Of all patients on cytoreduction, 62.1% of women and 54.4% of men remained on frontline therapy at the time of data collection (p<0.0001). Remarkably, treatment discontinuation patterns revealed the reason for stopping/switching from first-line agent varied significantly according to sex. Of those who discontinued therapy, intolerance was the leading cause in women (18.9% vs 15.5% in men) (p<0.0001), while resistance and death were more common in men (respectively vs women 3.6% vs 1.7%; and 10.9% vs 4.3%) (p<0.0001).

When overall length of drug exposure was scrutinized, this was found to be balanced between sexes for all agents except interferon, for which duration of treatment was significantly longer in men vs women (94.3 months vs 34.3; p=0.02).

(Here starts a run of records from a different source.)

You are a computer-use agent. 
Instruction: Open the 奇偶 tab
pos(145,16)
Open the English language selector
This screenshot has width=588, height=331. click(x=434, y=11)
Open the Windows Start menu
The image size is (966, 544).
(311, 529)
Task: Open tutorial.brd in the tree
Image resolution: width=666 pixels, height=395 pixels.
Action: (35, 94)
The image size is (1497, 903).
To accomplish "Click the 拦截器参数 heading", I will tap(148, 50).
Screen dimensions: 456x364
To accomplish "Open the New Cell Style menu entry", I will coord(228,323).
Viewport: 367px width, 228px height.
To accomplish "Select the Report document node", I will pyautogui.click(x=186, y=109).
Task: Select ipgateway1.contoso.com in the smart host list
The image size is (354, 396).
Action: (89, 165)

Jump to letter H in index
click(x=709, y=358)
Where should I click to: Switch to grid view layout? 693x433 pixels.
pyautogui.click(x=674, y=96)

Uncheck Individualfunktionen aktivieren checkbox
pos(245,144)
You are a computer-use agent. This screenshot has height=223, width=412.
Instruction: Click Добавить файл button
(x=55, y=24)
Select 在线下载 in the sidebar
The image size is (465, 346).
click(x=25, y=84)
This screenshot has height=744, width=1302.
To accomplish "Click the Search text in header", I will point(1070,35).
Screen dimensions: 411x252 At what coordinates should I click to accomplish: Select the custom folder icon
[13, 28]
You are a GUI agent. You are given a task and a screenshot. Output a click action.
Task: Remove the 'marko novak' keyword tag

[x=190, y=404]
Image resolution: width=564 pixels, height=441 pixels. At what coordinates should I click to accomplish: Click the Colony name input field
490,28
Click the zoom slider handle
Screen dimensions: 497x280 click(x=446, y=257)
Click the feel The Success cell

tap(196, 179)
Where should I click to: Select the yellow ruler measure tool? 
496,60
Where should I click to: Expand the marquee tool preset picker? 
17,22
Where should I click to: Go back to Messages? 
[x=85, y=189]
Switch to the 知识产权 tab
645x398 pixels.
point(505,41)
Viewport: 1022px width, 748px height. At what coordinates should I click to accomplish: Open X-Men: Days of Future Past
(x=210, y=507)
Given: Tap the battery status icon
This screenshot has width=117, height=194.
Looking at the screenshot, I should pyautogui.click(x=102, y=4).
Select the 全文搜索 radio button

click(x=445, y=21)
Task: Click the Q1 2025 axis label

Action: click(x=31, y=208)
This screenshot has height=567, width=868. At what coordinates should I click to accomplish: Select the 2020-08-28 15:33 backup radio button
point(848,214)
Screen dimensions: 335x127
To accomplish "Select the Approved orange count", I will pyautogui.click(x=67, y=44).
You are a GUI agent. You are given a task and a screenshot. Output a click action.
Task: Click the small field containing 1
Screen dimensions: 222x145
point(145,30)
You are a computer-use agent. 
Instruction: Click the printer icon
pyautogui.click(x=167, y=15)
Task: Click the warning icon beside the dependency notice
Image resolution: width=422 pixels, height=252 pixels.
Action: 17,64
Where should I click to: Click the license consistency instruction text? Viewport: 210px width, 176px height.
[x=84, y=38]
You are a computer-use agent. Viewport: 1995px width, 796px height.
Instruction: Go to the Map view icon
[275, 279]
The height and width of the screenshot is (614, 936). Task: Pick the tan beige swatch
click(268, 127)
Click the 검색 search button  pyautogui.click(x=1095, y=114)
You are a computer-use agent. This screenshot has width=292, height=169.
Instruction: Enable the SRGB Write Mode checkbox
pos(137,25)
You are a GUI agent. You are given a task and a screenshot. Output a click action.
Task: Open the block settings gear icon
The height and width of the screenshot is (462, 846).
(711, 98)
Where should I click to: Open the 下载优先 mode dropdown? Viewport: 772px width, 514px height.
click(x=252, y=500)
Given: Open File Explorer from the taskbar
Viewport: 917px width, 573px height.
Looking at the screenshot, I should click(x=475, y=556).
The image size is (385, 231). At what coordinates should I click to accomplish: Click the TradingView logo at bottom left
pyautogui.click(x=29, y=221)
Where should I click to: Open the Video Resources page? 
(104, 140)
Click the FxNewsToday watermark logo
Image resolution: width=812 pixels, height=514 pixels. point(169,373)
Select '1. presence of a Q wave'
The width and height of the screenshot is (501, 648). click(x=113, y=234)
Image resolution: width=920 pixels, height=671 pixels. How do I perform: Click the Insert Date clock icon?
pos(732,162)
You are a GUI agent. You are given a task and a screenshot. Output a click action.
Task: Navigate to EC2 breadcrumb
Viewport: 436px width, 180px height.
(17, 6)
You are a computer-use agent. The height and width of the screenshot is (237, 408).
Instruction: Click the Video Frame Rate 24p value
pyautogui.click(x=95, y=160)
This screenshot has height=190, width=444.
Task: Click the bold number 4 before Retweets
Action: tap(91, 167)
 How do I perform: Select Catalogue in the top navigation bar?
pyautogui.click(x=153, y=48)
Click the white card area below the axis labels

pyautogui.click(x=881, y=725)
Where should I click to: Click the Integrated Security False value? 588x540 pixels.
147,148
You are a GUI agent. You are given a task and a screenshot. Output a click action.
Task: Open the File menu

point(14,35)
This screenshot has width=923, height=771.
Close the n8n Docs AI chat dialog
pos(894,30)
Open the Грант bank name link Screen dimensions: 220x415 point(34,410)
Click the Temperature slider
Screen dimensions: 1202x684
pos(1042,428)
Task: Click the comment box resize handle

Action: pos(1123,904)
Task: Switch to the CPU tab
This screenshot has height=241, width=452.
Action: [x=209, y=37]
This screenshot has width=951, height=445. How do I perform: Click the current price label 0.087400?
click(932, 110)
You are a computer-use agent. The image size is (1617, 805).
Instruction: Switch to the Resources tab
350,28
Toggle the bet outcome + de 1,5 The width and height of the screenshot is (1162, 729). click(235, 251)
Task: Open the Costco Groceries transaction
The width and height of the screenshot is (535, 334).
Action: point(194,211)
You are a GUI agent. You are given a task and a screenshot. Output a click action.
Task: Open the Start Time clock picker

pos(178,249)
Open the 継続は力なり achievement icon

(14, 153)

Conclusions: This is, to our knowledge, one of only available accounts of treatment patterns appraised under a sex-informed lens in the cadre of MPN. These large-scale, mature, real-world data confirm that in this schema – sex matters. Overall, key disparities in therapeutic strategies between women and men are disclosed, reflecting sex-biased enrichment of specific MPN subtypes. However, when subtype-stratified, remarkably uniform, sex-agnostic patterns were observed, despite well-documented higher symptom burden in women. This challenges the extent to which symptomatology, distinct in females, is justly informing treatment decisions. Finally, more women than men discontinued therapy due to intolerance, underscoring the need for better-tolerated agents as well as complementary treatment strategies.